The data from the repeat stations was cut by the diurnal variation from BMKG observatories. The data was then checked and refined by applying a secular variation. After the data has the same time epoch (e.g., epoch 2015.0), geomagnetic data (excluding the 8 validation locations) were used to estimate the geomagnetic values of the validation locations for the CC and KED methods.

For the OK, SCHA, and polynomial methods, the geomagnetic data for each component X, Y, and Z were decremented with the DGRF data to calculate the geomagnetic field anomaly. The short spectrum of the SCHA method was not suitable to model the main geomagnetic field38. Mathematically, the procedure was formulated in Eqs. (6), (7), and (8):

$$ \Delta X = X - {\text{DGRF\_X}} $$
(6)
$$ \Delta Y = Y - {\text{DGRF\_Y}} $$
(7)
$$ \Delta Z = Z - {\text{DGRF\_Z}} $$
(8)

where ΔX, ΔY, and ΔZ are the geomagnetic field anomaly of each component and DGRF_X, DGRF_Y, and DGRF_Z are the main geomagnetic definitive data obtained from the IGRF-13 model for each component.

The number of sample data sets and locations used for each epoch’s calculation is shown in Table 1. Equation (1) was used for the OK method, Eq. (2) was used for the CC method, Eq. (3) was used for the KED method, Eq. (4) was used for the SCHA method, and Eq. (5) was used for the polynomial method with θ0 = 2° and ϕ0 = 117.5°. The OK method used stable and exponential variograms. The variogram parameters used in the OK model are range 3.41, sill 0.0023, and nugget 0.0001 for the declination component; range 10.2, sill 0.19, and nugget 0.01 for the inclination component; and range 5.95, sill 31,216, and nugget 1 for total intensity (Fig. 5). The selection of the variogram affects the estimation results of the kriging method26. The CC and KED used a spherical variogram. For the SCHA method, an 8th-order truncation was used for the geomagnetic anomaly, because the RMSE of the ΔX, ΔY, and ΔZ components for the 8th order was smaller and stable. For the polynomial method, the 5th order was used because it produced a small RMSE value. We then analyzed the estimation data to determine the root mean square error (RMSE). We then used RMSE to compare the accuracy of the geostatistical method in modeling the regional geomagnetic field with the SCHA and polynomial methods.

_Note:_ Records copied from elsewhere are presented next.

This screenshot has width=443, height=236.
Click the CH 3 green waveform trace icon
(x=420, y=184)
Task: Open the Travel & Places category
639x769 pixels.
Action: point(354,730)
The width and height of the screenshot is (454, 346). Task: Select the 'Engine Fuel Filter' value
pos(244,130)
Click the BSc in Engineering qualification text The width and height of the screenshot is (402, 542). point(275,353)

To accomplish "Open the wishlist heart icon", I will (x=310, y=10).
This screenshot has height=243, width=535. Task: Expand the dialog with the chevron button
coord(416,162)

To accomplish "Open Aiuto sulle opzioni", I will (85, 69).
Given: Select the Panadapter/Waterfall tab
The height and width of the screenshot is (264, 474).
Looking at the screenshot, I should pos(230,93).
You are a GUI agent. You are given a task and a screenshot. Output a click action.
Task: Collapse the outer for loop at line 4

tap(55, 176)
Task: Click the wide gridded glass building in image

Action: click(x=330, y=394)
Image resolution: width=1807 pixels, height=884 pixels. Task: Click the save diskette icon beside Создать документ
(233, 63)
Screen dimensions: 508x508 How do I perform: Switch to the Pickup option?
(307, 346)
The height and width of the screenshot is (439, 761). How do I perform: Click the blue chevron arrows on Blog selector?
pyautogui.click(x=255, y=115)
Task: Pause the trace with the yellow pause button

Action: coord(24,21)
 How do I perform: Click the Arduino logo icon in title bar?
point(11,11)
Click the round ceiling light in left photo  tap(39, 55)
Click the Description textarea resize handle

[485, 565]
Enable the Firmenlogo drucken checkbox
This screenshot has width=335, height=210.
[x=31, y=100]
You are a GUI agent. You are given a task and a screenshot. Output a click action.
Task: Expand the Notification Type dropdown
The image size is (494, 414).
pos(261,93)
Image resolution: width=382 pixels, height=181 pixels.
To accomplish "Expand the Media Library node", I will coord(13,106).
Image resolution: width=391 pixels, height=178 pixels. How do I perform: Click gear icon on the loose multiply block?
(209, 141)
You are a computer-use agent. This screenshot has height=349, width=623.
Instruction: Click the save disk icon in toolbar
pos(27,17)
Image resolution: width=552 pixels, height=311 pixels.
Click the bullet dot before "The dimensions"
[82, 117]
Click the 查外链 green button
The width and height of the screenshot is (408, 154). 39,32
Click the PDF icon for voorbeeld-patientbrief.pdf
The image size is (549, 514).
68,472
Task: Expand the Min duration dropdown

Table 1 The number of sample and validation data sets used in each epoch 1985–2015.
Figure 5
figure 5

Semivariogram of geomagnetic data from epoch 2010 for the OK method. Clustered overlapping experimental variograms as characteristic of the clustered distributed data pattern, resulting in identical theoretical variogram parameters between stable and exponential. (a) stable variogram of declination comp., (b) exponential variogram of declination comp., (c) stable variogram of inclination comp., (d) exponential variogram of inclination comp., (e) stable variogram of total intensity comp., and (f) exponential variogram of total intensity comp.